Das Savoy - Aufbruch einer Familie (eBook)
416 Seiten
Aufbau digital (Verlag)
978-3-8412-1687-8 (ISBN)
Glanzvolle Zeiten einer Londoner Familiendynastie.
England, 1932: Violet ist jung, emanzipiert und am Ziel ihrer Träume: Als eine der ersten weiblichen Autorinnen schreibt sie für die BBC. Als jüngster Spross einer Hotel-Dynastie ist Violet im traditionsreichen Savoy aufgewachsen. Umso mehr fasziniert sie die Dynamik, für die das moderne Medium Radio steht. Plötzlich erleidet Violets Großvater, Patriarch der Familie und Symbolfigur des Savoy, einen Schlaganfall. Er betraut ausgerechnet Violet damit, die Leitung des großen Hotels zu übernehmen. Violet gerät in die dramatische Verstrickung von Ereignissen, deren Ausgang sie nicht abzusehen vermag ...
Der Auftakt der großen 30er-Jahre-Trilogie über das berühmteste Hotel der Welt.
Hinter Maxim Wahl verbirgt sich ein deutscher Bestsellerautor, der mit seinen zahlreichen Romanen auch international Aufmerksamkeit erregte. Für seine Stoffe sucht sich Maxim Wahl große Schauplätze der europäischen Geschichte. Er lebt in Berlin und London - und am allerliebsten im Hotel Savoy.
Im Aufbau Taschenbuch sind bisher seine Romane 'Das Savoy. Aufbruch einer Familie', 'Das Savoy. Schicksal einer Familie', 'Das Savoy. Geheimnisse einer Familie', 'Das Savoy. Hoffnung einer Familie' sowie bei Rütten & Loening 'Stürmische Weihnacht in Cornwall' erschienen.
1
Revolution
Die Tür schwang auf. Poliertes Messing und geätztes Glas, dunkle Täfelung aus Mahagoni. Sir Laurence brauchte nicht stehenzubleiben, um die Flecken an den Messinggriffen zu registrieren, das musste heute noch behoben werden. Marmorverkleidete Säulen, halb schwarz, halb Elfenbein, die Goldblatt-Tapete war vor zwei Jahren erst erneuert worden. Über der getäfelten Treppe zog sich ein Fries mit jugendlichen Gottheiten.

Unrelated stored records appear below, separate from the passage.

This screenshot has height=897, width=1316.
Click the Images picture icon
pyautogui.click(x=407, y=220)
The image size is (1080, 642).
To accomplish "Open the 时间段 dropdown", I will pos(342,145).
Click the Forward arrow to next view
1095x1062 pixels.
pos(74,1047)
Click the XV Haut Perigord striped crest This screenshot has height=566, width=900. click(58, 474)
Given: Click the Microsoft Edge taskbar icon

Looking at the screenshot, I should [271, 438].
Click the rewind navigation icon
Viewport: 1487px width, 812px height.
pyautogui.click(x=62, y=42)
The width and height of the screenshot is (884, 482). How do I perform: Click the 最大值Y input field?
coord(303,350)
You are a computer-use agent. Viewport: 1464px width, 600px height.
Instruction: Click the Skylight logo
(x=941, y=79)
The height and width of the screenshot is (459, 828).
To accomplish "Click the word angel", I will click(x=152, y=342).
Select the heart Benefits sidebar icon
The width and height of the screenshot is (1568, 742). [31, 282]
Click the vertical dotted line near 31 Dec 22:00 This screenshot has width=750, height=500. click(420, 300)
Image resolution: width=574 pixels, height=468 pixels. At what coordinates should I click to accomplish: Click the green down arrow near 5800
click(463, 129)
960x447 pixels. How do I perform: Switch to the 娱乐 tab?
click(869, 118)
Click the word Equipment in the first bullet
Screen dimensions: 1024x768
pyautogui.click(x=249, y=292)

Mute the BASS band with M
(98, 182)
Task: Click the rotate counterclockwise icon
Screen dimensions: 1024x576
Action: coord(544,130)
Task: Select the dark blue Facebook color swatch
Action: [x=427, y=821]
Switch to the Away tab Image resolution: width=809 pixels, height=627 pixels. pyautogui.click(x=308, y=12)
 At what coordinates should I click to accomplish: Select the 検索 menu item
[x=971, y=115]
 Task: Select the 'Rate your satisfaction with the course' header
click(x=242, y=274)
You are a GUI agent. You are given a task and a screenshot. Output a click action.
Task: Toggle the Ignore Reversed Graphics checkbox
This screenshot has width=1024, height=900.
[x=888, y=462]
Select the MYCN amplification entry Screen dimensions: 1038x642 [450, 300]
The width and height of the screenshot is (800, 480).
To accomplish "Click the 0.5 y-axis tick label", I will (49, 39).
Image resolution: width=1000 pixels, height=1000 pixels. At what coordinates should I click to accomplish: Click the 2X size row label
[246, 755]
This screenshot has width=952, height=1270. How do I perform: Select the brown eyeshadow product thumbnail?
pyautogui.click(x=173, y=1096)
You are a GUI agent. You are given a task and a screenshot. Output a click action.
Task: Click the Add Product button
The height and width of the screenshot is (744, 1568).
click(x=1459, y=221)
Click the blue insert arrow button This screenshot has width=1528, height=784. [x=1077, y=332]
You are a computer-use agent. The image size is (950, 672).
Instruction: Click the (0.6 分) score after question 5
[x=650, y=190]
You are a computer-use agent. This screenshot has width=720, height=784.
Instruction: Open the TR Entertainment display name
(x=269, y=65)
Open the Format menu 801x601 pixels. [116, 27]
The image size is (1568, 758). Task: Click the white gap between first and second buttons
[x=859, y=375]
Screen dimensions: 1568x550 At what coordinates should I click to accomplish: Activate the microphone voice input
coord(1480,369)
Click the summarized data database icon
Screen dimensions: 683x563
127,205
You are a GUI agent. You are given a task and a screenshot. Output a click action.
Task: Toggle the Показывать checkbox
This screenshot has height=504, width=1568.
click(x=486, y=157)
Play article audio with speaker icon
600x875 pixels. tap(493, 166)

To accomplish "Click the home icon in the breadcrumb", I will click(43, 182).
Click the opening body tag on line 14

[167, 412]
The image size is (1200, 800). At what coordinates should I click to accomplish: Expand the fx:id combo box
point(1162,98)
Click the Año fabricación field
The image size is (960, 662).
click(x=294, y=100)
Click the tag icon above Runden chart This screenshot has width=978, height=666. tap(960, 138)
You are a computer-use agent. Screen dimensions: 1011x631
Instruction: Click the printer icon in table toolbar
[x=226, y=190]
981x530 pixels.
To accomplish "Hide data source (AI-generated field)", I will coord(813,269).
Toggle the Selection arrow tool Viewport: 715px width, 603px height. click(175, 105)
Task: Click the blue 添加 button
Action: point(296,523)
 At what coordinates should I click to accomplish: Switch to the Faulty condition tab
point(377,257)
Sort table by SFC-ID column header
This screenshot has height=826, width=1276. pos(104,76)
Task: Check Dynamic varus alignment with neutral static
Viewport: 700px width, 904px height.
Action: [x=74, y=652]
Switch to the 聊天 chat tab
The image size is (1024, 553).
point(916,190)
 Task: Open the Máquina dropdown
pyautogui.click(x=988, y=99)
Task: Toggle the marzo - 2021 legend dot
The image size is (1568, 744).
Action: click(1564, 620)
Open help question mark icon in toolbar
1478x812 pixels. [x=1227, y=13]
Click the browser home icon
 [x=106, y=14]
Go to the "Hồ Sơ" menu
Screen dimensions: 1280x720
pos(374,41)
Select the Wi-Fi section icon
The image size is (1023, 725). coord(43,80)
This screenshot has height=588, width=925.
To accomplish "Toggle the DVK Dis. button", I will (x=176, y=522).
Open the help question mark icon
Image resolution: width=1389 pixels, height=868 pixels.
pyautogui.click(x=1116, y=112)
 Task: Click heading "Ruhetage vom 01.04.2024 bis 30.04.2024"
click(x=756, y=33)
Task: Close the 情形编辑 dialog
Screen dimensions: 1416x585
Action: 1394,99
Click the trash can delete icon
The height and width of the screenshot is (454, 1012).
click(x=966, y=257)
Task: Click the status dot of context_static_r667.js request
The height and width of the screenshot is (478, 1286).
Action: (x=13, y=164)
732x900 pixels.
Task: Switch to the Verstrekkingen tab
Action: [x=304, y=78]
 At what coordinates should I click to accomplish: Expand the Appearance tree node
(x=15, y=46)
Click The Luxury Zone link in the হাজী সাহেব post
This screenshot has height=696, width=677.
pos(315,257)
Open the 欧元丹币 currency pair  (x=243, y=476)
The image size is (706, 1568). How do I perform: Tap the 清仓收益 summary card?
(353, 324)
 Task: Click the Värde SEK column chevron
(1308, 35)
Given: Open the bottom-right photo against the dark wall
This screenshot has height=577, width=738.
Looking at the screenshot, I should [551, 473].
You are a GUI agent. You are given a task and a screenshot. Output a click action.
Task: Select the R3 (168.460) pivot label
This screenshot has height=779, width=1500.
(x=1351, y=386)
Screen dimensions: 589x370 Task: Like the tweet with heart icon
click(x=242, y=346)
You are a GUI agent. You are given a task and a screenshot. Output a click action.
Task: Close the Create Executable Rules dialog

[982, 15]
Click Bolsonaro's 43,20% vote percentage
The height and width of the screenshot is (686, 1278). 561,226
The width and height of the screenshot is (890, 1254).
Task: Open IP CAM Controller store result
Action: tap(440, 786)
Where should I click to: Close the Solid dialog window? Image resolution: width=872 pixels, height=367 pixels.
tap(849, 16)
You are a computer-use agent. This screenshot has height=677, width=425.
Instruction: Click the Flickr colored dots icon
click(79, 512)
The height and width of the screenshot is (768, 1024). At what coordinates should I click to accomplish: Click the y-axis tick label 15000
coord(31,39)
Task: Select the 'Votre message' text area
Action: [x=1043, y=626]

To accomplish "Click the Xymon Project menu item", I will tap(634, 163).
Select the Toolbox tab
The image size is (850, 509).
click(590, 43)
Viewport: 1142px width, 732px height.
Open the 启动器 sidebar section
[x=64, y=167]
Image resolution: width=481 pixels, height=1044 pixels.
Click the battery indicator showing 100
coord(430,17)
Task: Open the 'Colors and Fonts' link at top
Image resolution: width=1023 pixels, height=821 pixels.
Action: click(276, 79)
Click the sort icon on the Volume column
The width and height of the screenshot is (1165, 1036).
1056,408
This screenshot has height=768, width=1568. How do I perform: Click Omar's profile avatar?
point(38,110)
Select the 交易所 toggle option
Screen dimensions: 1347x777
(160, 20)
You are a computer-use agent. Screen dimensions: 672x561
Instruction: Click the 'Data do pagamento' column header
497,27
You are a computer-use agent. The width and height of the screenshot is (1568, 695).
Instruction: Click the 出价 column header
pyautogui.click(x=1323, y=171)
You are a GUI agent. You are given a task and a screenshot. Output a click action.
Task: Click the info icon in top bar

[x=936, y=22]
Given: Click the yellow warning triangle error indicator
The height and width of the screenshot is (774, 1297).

Sir Laurence Wilder war der König dieses Palastes und wie so mancher König beschlich er sein Reich mitunter heimlich, ohne erkannt zu werden. Er registrierte, dass es dem Clerk, der die Schwingtür bediente, an Haltung fehlte und dem Butler neben dem Empfang an Aufmerksamkeit. Larrys Chefbutler hätte den Eintretenden längst bemerkt und mit unsichtbarem Wink einen Pagen zu ihm dirigieren müssen, der sich erkundigen würde, ob Zeitungen oder Zigaretten gewünscht seien, vielleicht Theaterkarten. Es gab noch überteuerte Tickets für das Sadler’s Wells, wo Gielgud Was ihr wollt spielte. Doch Mr Sykes, sein dienstältester Butler, hatte den Herren im Leinenanzug mit der Sonnenbrille nicht bemerkt und unterhielt sich stattdessen mit Lady Edith, der Herzogin von Londonderry. Eine Frau mit kohlrabenschwarzem Haar, hängenden Schultern und traurigen veilchenblauen Augen. Larry hätte Lady Edith gern seine Aufwartung gemacht, zog es aber vor, unerkannt zu bleiben. Sein tief in die Stirn gezogener Strohhut und die schwarz getönte Brille machten ihn sozusagen unsichtbar. Jeder kannte Sir Laurence im dunklen Cutaway mit grauer Weste und elfenbeinfarbener Krawatte. Man bewunderte sein stahlgraues Haar, den täglich gestutzten Schnäuzer und die bernsteinfarbenen Augen, scheinbar stets ein wenig feucht, als ob er den Tränen nahe sei. Das kam von der lästigen Augenentzündung, er trug Tropfen zur Linderung in seiner Tasche. Obwohl diese Augen ihm den Anschein von Güte gaben, entging ihnen kein Detail, er war dafür berüchtigt, dass er aus fünfzig Yards Entfernung feststellen konnte, ob ein Bild schief hing.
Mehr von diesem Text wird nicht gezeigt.